Cells swimming in confined environments are attracted by surfaces. We measure the steady-state distribution of smooth-swimming bacteria (Escherichia coli) between two glass plates. In agreement with earlier studies, we find a strong increase of the cell concentration at the boundaries. We demonstrate theoretically that hydrodynamic interactions of the swimming cells with solid surfaces lead to their reorientation in the direction parallel to the surfaces, as well as their attraction by the closest wall. A model is derived for the steady-state distribution of swimming cells, which compares favorably with our measurements. We exploit our data to estimate the flagellar propulsive force in swimming E. coli.

Figure 1

Representation of the experimental procedure. (a) Smooth-swimming E. coli cells are mixed with a density-matched fluid. (b) The cell mixture is deposited between two glass plates (separation distance $H$). (c) The distribution of swimming cells is imaged as a function of the distance $y$ from the lower surface. (d) Example of an image obtained from data acquisition in the first layer above the glass surface.

Figure 2

Experimental data: number of swimming cells $n$ as a function of the distance to the bottom cover slip $y$ when the distance between the surfaces is $H=100\mu \mathrm{m}$ (top) and $H=200\mu \mathrm{m}$ (bottom).

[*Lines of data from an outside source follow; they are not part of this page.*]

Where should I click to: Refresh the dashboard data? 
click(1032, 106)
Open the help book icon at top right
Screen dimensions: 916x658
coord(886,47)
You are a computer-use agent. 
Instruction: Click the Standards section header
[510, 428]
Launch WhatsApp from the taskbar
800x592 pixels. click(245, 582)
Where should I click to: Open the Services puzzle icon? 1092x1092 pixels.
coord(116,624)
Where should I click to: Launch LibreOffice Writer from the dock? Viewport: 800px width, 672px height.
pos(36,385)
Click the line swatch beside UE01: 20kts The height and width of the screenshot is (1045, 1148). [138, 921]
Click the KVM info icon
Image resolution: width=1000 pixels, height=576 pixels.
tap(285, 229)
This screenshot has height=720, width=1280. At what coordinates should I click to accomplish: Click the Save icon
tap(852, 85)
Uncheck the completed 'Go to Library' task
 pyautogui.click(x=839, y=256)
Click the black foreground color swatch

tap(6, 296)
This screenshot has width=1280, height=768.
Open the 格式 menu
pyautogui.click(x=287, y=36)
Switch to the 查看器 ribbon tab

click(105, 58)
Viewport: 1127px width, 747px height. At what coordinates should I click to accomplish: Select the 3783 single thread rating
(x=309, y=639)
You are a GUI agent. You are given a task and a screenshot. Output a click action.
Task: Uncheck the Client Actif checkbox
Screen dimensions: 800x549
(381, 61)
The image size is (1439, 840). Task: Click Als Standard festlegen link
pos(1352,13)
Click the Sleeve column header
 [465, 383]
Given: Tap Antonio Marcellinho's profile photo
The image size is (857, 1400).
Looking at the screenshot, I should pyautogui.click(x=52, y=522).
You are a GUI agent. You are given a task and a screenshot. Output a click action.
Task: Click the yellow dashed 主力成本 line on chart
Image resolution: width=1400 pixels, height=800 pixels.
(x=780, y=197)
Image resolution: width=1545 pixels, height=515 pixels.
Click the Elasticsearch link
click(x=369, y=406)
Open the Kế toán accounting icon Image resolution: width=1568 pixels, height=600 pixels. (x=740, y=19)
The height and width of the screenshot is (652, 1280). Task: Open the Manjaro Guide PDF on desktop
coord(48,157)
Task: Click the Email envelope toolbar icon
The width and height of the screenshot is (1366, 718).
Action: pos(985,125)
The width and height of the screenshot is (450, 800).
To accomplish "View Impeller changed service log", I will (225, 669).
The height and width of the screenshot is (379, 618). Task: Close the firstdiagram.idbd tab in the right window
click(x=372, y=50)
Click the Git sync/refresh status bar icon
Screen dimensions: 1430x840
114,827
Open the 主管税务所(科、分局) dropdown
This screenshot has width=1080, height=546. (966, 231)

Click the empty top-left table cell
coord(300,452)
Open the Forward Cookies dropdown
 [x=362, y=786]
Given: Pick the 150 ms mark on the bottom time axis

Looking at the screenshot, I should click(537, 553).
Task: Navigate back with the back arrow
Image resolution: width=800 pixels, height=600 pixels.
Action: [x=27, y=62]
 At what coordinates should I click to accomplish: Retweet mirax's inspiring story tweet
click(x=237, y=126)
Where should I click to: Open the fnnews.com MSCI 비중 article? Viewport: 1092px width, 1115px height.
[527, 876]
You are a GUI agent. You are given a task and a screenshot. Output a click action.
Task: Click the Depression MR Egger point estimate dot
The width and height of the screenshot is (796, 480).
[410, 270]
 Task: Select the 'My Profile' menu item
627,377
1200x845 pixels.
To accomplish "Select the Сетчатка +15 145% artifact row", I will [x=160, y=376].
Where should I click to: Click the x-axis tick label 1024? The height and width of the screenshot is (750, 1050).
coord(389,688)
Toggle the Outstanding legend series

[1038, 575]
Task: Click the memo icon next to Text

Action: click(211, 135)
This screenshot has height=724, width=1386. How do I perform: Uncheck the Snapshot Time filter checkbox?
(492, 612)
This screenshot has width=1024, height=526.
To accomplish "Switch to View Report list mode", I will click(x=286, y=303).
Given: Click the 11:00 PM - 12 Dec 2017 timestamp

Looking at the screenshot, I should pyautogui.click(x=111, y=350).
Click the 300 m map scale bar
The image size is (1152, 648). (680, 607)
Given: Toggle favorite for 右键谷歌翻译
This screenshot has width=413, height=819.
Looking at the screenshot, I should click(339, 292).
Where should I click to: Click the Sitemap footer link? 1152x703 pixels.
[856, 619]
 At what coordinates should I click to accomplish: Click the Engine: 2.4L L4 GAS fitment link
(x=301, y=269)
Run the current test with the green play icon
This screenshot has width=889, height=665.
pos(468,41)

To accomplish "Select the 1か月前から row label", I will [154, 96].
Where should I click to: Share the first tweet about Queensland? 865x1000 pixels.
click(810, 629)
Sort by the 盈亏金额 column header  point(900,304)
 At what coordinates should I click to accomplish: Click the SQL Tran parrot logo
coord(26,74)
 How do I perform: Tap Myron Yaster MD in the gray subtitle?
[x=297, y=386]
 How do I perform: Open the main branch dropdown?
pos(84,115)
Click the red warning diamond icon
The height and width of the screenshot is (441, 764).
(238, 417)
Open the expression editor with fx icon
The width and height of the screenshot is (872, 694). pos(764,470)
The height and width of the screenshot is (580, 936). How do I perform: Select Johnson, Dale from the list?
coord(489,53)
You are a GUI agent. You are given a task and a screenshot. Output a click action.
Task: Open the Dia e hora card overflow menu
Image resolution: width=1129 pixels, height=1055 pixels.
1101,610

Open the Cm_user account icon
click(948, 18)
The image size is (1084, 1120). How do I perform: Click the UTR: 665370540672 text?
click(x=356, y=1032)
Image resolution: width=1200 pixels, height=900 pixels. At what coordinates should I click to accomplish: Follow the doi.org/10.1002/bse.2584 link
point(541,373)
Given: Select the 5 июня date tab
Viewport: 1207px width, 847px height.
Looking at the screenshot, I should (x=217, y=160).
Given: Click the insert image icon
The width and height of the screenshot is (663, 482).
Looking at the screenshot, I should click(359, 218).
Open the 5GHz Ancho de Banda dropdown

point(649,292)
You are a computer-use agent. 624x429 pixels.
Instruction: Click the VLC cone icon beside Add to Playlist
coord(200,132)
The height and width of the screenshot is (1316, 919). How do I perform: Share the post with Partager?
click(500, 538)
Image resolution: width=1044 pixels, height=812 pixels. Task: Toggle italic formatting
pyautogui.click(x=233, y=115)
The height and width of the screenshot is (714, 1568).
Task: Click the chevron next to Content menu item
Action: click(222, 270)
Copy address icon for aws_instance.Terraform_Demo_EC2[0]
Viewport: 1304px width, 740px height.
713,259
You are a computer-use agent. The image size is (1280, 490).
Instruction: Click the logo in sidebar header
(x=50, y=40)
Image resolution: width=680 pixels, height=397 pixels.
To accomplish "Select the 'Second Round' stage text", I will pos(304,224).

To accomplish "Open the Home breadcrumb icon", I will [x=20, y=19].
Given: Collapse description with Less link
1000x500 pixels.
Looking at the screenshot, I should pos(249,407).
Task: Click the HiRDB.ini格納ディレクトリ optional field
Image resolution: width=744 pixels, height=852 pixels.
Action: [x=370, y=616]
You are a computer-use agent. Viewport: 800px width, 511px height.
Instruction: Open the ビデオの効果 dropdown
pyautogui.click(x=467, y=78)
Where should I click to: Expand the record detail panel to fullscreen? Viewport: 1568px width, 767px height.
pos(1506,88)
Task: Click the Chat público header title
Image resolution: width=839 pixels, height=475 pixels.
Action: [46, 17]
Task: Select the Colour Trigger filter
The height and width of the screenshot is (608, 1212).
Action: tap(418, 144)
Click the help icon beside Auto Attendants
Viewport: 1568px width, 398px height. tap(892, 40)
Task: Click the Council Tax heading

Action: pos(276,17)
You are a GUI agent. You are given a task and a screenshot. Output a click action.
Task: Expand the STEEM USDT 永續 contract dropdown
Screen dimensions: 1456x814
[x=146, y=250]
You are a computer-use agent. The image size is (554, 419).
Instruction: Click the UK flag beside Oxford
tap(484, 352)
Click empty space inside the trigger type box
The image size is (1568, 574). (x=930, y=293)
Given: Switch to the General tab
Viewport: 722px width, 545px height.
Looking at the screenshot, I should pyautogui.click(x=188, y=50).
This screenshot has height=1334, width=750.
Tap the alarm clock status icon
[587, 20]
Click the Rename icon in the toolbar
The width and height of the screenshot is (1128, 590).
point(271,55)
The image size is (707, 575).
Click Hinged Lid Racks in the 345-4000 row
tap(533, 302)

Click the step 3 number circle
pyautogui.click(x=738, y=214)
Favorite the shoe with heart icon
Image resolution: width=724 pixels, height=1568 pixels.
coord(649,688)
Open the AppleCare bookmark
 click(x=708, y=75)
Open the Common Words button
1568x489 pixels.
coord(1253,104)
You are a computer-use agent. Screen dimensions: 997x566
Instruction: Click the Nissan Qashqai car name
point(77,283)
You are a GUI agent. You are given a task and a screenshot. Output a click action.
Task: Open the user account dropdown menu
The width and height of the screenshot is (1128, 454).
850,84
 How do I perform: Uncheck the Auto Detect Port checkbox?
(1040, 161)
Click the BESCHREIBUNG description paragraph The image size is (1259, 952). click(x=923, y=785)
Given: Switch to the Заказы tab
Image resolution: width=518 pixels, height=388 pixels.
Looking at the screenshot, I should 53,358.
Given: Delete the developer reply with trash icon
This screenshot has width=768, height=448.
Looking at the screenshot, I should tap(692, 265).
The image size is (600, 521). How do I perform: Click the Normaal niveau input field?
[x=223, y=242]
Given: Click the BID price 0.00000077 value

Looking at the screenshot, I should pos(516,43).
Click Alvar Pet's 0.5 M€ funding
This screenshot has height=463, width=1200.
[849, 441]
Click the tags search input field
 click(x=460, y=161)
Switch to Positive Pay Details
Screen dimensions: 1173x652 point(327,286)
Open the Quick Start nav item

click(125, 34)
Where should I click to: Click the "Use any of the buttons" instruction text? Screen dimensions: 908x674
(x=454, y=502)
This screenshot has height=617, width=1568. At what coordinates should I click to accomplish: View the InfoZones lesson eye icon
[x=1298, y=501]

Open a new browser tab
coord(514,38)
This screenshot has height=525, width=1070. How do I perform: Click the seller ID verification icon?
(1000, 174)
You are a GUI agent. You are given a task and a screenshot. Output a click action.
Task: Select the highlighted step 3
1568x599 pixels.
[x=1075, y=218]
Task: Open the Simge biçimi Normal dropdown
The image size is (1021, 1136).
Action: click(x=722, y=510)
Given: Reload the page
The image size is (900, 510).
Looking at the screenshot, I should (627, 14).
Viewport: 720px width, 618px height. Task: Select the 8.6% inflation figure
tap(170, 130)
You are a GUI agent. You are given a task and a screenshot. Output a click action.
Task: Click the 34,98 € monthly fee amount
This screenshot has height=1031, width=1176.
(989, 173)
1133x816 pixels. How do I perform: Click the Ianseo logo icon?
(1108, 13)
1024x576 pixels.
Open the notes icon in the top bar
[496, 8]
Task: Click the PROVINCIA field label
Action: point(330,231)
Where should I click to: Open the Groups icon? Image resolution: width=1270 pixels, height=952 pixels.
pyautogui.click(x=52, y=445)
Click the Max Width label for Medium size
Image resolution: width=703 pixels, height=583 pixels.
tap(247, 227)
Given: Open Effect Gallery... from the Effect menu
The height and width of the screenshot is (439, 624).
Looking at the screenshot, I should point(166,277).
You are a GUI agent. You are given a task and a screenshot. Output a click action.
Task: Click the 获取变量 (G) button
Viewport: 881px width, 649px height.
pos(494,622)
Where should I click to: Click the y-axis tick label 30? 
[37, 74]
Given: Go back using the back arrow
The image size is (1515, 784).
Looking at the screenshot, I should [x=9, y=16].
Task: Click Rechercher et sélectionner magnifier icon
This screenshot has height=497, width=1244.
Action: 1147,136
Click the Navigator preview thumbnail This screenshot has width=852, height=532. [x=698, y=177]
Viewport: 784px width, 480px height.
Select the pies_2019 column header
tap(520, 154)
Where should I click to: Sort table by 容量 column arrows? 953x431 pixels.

The lines are fits to the data with the model of Eq. (6) with $n_0=1.5$ and $L_{\perp }=34.8\mu \mathrm{m}$ (top, solid line), $n_0=0.3$ and $L_{\perp }=59.1\mu \mathrm{m}$ (top, dashed line), and $n_0=3.9$ and $L_{\perp }=26.4\mu \mathrm{m}$ (bottom, solid line).

Figure 3

Attraction of microorganisms to solid surfaces. (a) The flow field around a swimming cell is well approximated by a force dipole of strength $p>0$, represented by two arrows pointing in opposite directions. (b) Hydrodynamic attraction of a force dipole by a no-slip surface due to the image system on the other side of the surface (force dipole, force quadrupole, source quadrupole). (c) Notations for the model.